Required work » Reproduce every one of the following entries word for word, leaving out the pictures.

Data lines »
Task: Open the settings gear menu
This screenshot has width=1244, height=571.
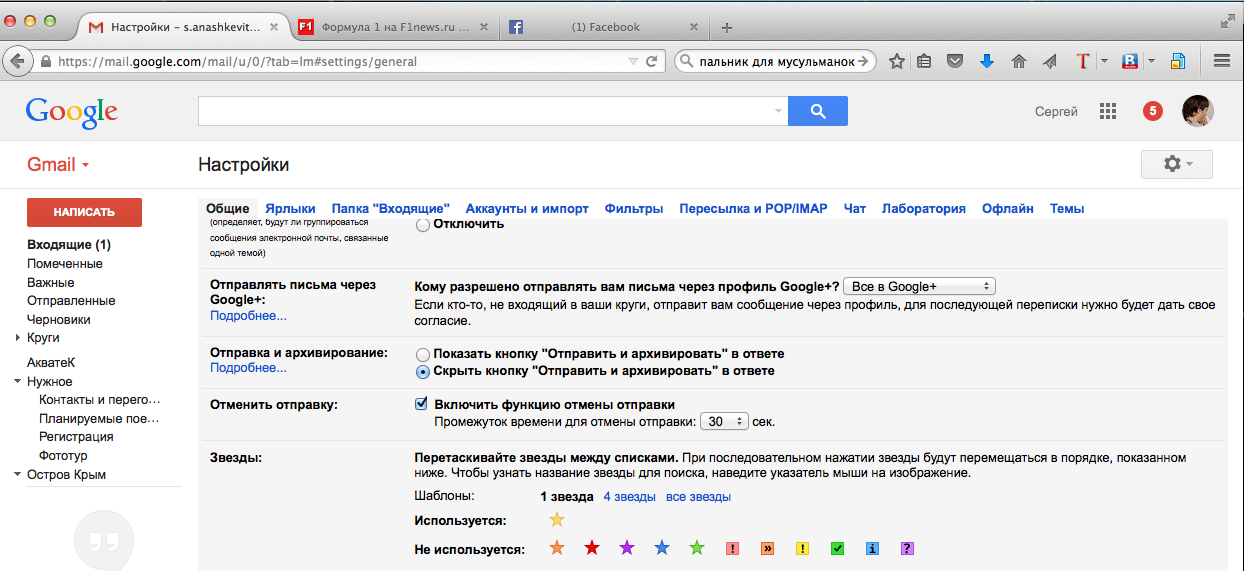Action: pyautogui.click(x=1176, y=164)
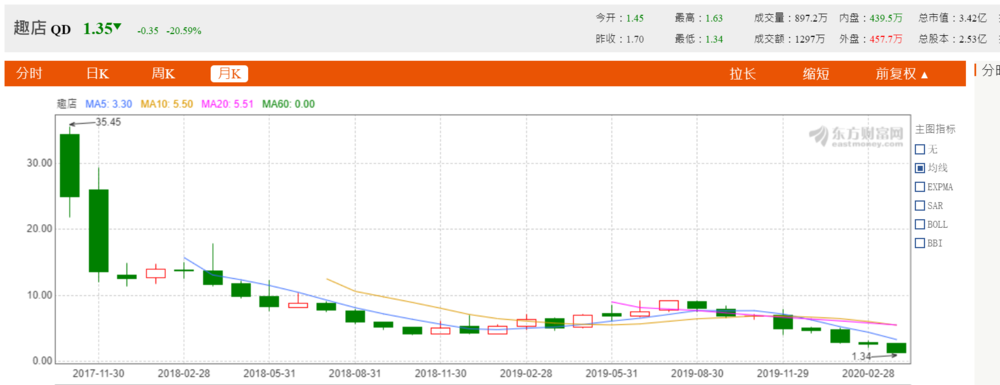
Task: Select the 无 indicator checkbox
Action: [920, 150]
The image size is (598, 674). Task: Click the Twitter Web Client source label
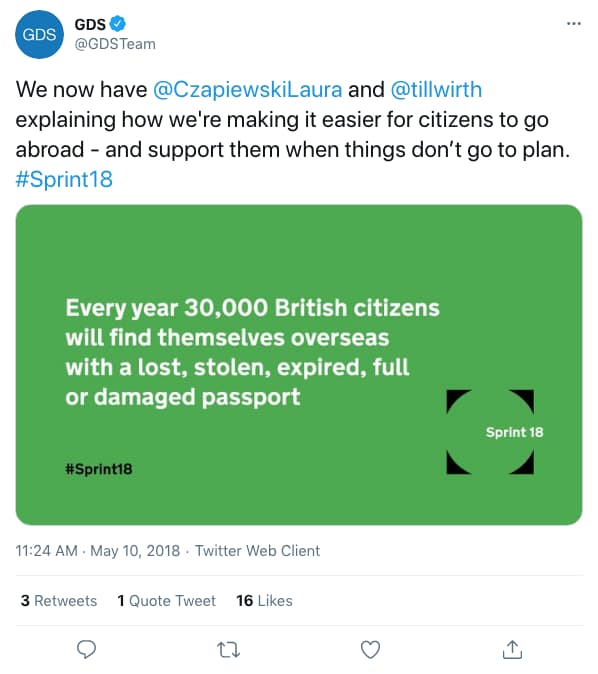coord(258,551)
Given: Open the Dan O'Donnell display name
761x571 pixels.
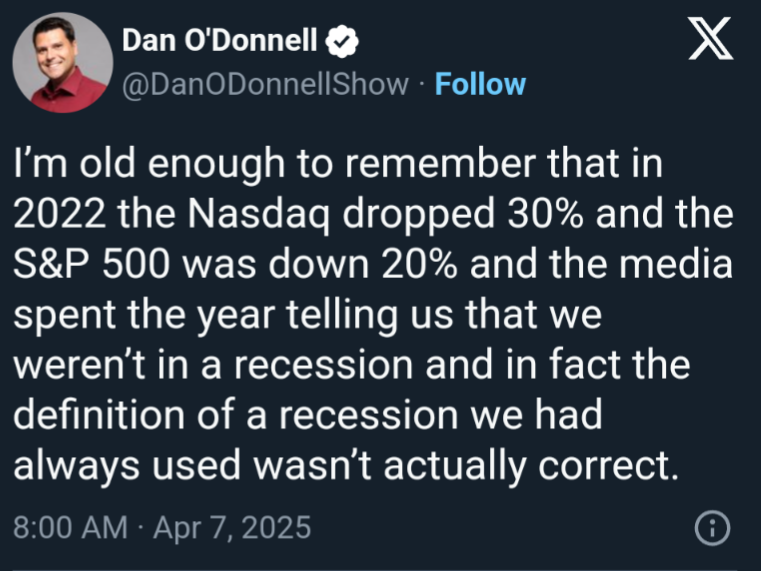Looking at the screenshot, I should click(x=219, y=40).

The reply »
Task: Open the settings gear menu
This screenshot has width=1244, height=571.
Action: pyautogui.click(x=1176, y=164)
Task: Select the 无 indicator checkbox
Action: [920, 150]
The image size is (598, 674). Task: Click the Twitter Web Client source label
coord(258,551)
Given: Open the Dan O'Donnell display name
761x571 pixels.
Looking at the screenshot, I should click(x=219, y=40).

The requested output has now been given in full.